Die Technologie beruht auf dem hervorragenden Oxidationsverhalten von superkritischem Wasser gegenüber Biomasse. Als superkritisches Wasser wird ein Zustand des Wassers bei einer Temperatur von ca. 600 °C und einem Druck von 300 bar bezeichnet. Die Bestandteile des superkritischen Wassers, insbesondere die kohlenstoffhaltigen Substanzen, verbrennen zu CO2, CO, CH4 und H2. Dieser exotherme Vorgang liefert ausreichend Energie zur Versorgung der gesamten Kläranlage.

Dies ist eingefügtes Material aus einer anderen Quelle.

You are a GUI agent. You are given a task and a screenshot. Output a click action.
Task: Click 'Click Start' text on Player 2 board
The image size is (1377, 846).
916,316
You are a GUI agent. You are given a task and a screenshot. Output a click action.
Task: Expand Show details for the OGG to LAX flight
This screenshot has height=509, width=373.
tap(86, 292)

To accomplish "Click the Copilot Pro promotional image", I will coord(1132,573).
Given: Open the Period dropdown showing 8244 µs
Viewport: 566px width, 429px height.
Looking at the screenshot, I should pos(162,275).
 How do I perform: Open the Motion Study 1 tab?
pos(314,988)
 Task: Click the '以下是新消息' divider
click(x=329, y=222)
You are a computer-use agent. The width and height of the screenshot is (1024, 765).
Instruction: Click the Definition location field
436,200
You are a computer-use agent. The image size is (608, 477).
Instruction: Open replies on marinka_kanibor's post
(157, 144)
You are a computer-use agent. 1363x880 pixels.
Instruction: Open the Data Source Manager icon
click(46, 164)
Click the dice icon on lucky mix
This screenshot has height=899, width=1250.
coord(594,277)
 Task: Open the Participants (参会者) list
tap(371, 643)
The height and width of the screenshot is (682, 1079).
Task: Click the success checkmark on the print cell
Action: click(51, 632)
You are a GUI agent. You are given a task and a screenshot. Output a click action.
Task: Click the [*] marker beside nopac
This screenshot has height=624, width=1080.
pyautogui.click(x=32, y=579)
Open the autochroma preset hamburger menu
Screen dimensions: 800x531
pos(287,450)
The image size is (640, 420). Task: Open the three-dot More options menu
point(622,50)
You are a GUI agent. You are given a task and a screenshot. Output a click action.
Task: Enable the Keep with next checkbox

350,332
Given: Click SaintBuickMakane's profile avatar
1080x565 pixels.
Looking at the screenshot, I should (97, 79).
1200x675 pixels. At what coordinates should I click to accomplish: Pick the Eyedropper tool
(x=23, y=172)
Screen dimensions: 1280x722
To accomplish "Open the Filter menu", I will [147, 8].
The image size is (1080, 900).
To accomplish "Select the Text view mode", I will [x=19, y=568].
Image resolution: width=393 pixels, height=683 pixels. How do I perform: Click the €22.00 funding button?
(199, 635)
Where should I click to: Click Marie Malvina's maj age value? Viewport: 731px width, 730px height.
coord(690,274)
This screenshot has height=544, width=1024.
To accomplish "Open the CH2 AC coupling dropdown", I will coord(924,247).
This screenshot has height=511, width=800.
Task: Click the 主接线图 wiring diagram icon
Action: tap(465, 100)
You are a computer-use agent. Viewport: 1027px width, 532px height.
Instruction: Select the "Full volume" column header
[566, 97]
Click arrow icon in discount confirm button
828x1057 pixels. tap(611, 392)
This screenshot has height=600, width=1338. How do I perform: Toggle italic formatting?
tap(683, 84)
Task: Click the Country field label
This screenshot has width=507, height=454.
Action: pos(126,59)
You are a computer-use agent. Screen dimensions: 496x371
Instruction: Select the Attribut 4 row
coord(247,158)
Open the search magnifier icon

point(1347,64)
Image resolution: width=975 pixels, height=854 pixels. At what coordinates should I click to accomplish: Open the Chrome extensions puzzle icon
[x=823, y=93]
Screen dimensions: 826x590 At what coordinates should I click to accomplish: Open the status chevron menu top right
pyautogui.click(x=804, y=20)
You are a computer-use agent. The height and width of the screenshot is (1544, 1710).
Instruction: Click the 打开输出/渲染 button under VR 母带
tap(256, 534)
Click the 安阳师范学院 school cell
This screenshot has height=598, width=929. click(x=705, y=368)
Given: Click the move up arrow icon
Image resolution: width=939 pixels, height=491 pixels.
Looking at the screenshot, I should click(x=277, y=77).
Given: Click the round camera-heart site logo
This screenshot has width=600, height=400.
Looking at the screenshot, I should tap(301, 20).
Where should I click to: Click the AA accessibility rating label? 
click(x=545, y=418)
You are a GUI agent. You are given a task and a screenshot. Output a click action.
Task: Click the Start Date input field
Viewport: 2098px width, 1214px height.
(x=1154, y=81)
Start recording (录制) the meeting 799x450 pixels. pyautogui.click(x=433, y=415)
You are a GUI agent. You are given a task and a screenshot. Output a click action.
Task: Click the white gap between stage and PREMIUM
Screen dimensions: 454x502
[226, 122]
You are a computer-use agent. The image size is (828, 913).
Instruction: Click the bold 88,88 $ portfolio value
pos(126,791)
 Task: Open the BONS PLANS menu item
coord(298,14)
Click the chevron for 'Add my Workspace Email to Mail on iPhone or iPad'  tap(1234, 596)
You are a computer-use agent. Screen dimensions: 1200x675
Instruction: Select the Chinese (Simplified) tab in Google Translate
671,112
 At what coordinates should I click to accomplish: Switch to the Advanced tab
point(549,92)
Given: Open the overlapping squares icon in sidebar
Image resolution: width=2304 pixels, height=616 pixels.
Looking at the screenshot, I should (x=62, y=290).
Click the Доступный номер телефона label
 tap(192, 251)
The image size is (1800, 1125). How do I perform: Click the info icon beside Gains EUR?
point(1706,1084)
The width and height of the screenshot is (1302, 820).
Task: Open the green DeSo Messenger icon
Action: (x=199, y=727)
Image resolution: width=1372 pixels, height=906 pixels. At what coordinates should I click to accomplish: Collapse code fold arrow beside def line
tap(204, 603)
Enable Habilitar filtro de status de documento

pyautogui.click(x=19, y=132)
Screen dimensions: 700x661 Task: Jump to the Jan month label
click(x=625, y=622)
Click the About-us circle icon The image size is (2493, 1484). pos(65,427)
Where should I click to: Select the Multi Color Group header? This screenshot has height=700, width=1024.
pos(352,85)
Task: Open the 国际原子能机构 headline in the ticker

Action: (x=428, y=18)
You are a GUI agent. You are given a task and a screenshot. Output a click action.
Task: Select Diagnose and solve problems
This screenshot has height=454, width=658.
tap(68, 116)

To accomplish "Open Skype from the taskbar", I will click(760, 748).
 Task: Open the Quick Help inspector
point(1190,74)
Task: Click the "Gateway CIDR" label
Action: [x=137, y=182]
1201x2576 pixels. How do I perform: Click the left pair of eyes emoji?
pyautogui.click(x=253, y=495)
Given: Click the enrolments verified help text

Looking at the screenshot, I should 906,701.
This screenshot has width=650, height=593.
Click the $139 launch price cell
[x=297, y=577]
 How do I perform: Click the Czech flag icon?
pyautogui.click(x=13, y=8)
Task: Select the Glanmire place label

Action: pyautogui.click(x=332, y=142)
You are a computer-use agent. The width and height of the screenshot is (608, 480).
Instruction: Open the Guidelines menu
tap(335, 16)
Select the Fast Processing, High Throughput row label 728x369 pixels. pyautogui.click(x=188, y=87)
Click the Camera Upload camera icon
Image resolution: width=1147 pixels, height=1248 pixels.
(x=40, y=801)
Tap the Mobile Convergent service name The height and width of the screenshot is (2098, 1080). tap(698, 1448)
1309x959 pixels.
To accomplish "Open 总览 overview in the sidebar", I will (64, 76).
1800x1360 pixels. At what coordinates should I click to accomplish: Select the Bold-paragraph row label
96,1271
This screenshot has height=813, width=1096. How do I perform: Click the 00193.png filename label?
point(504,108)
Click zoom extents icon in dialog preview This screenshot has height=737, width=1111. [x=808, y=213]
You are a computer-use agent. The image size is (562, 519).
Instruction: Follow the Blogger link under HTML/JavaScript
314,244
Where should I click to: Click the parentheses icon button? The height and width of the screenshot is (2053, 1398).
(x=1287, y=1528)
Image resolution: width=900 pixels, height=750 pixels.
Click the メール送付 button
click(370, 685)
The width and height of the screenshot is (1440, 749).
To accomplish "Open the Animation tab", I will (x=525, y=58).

Etwa 99,9 % der Bioenergie im Klärschlamm wird in verwertbare Gase umgewandelt. Ca. 20 % davon werden für die Kläranlage selbst genutzt, der Rest steht anderen Anwendungen zur Verfügung.
Für dieses Verfahren wird primärer und sekundärer Klärschlamm verwendet, was anaerobe Faulprozesse, Wasserentzug und Schlammtrocknung überflüssig macht.
 
Die Aufgabe von FELUWA in diesem Projekt besteht im Wesentlichen darin, den Klärschlamm in den Reaktor zu fördern. Da der Oxidationsprozess mit kritischem Wasser erfolgt, muss der Druck mindestens 300 bar betragen. Dementsprechend ist ein geeignetes Pumpsystem zu entwickeln, das neben dem hohen Druck auch die spezielle Konsistenz des Klärschlamms abdeckt. Die Zusammensetzung des Klärschlamms, insbesondere Konzentration und Viskosität, sind Teil der Untersuchungen im Gesamtprojekt. Dabei geht es einerseits um die Pumpfähigkeit des Klärschlamms, andererseits um dessen Verhalten innerhalb des SCAR-Reaktors. Die Pumpe muss so angepasst oder entwickelt werden, dass sie diese sehr unterschiedlichen Medien pumpen kann. Das Pumpsystem wird im Labormaßstab getestet. Anschließend erfolgen die Auslegung und das Design des Pumpsystems für den industriellen Maßstab.